Son corps réagit avant le reste. Un creux bref dans le ventre. Une tension le long de sa colonne. Ses appuis se recalèrent sans qu'il y pense, plus fermes, comme pour compenser quelque chose que son esprit n'avait pas encore formulé.
- ''Analyse : Cortisol en hausse de 27%. Adrénaline à 13%. Désynchronisation visuo-spatiale. Micro-contractions au niveau des fléchisseurs plantaires, tension le long de la chaîne dorsale. Rythme cardiaque en hausse de 18%.'' Une pause. ''Tu ressens un vertige, Eno.''
Un souffle passa dans ses narines, bref, encore accroché à la tension.
- ''C'est juste... super haut.''
- ''Chaque niveau mesure 50 kilomètres. La planète en compte 250. Tu te trouves au niveau 216, soit à 10 750 kilomètres de la brume inférieure. Ton exposition habituelle se situe autour du niveau 128, à 6 400 kilomètres du fond. L'écart de perception explique ta réaction.''
Un rire discret vibra dans sa gorge sans vraiment monter. Tandis que son regard restait accroché vers le bas, aspiré malgré lui par cette profondeur sans fin.
- ''Vu ce que je fais d'habitude... je devrais pas réagir comme ça.'' Sa mâchoire se resserra à peine. ''C'est... déroutant.''
- ''Le même type de réponse physiologique se produit durant tes entraînements, et de manière plus marquée durant tes courses. Elle est simplement masquée par l'élévation simultanée de dopamine et d'adrénaline. Ici, l'absence de stimulation positive laisse la réaction brute s'exprimer.''
- ''Mouais... mais que je tombe d'ici ou des niveaux médians, c'est pas vraiment comparable.''
Ses doigts remontèrent jusqu'à sa nuque, grattant distraitement la surface de sa peau.

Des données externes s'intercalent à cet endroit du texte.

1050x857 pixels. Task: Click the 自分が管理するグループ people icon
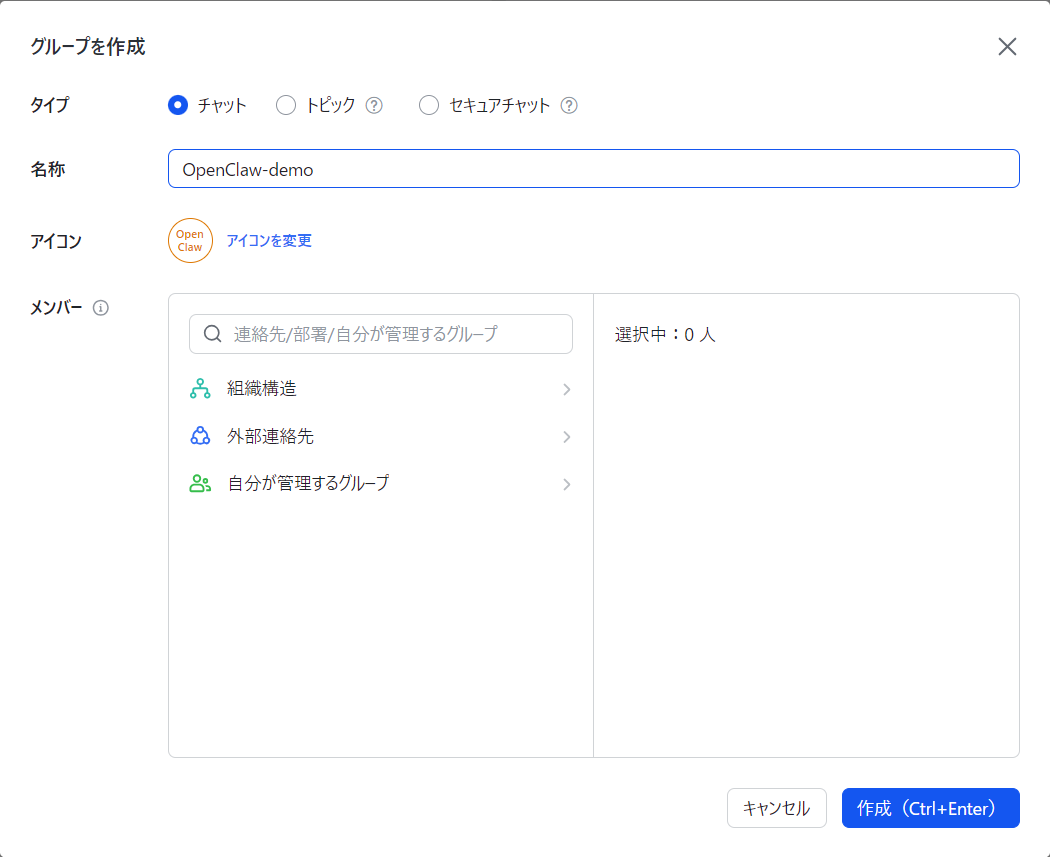tap(200, 483)
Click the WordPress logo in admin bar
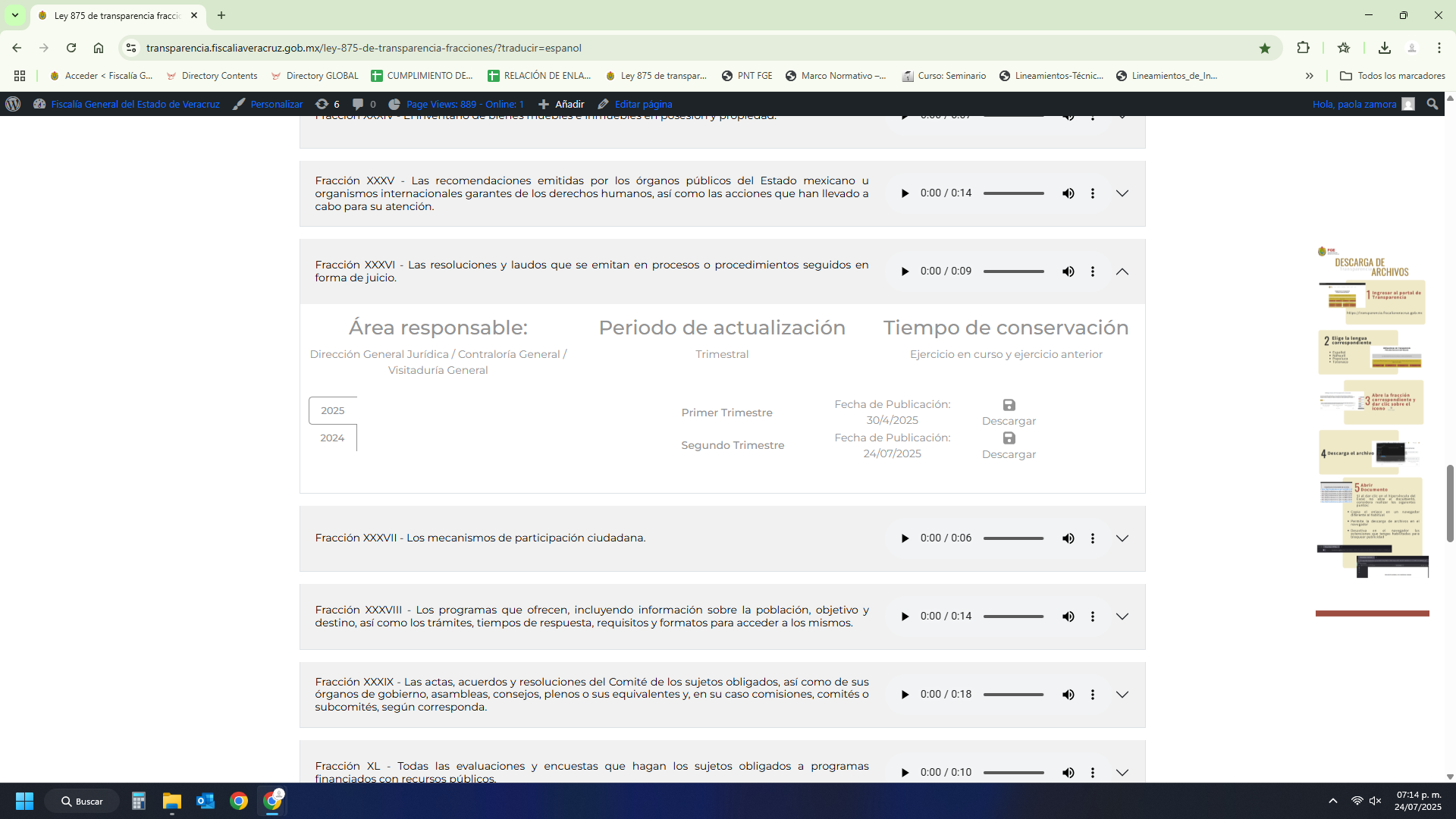Viewport: 1456px width, 819px height. click(x=13, y=104)
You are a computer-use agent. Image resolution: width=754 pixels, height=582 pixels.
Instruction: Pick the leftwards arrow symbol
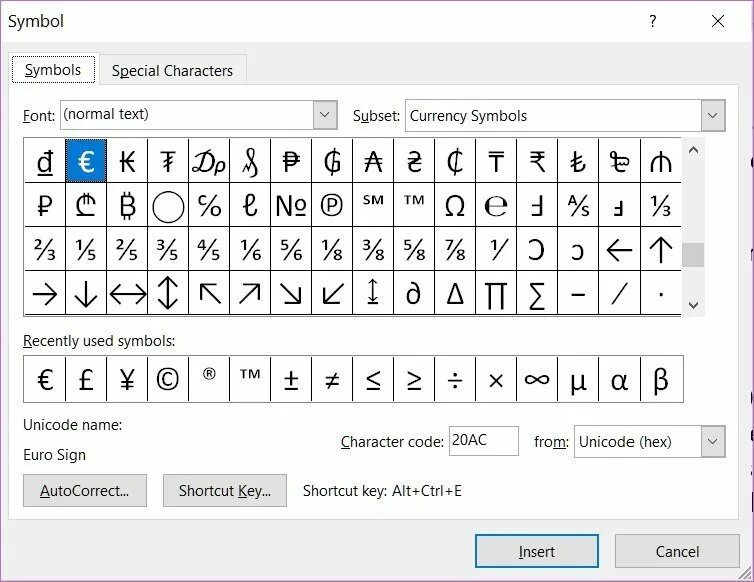coord(619,250)
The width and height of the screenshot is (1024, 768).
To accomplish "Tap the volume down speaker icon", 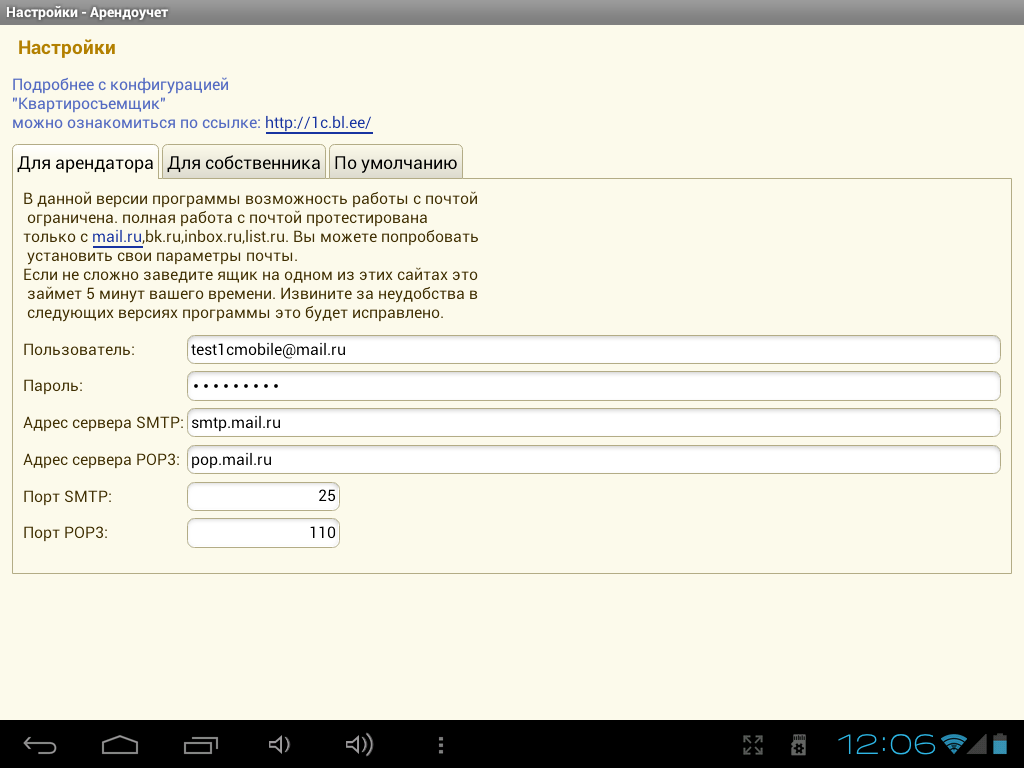I will [279, 745].
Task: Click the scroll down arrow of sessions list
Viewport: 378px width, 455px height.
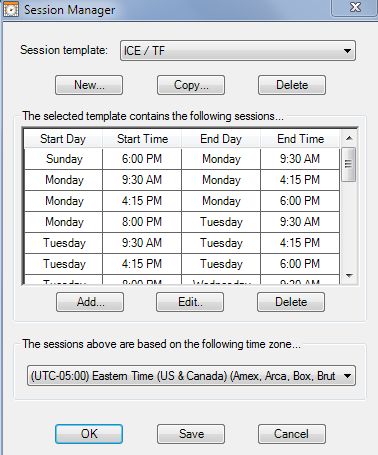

- ''Une chute à cette altitude ne présente aucun risque létal. Les systèmes de sécurité automatisés interceptent toute trajectoire descendante avant franchissement d'un niveau inférieur.'' Un court battement. ''En revanche, lors de tes courses, tu me demandes la désactivation des connexions aux protocoles urbains. Les systèmes de récupération sont alors inaccessibles. En cas de chute, aucune interception possible. Risque létal élevé.''
Ses épaules se relâchèrent légèrement.
- ''J'avais pas besoin de l'info... Ça me rassure pas vraiment.''
Son regard cherchait un point d'ancrage, une fin... mais rien ne répondait. La ville s'étirait vers le bas dans une chute trop vaste pour être saisie. Et cette brume blanche, censée filtrer les niveaux inférieurs, n'apparaissait presque plus à cette hauteur. À peine une trace diffuse. Comme si le fond lui-même s'était dissous, avalé hors de toute portée.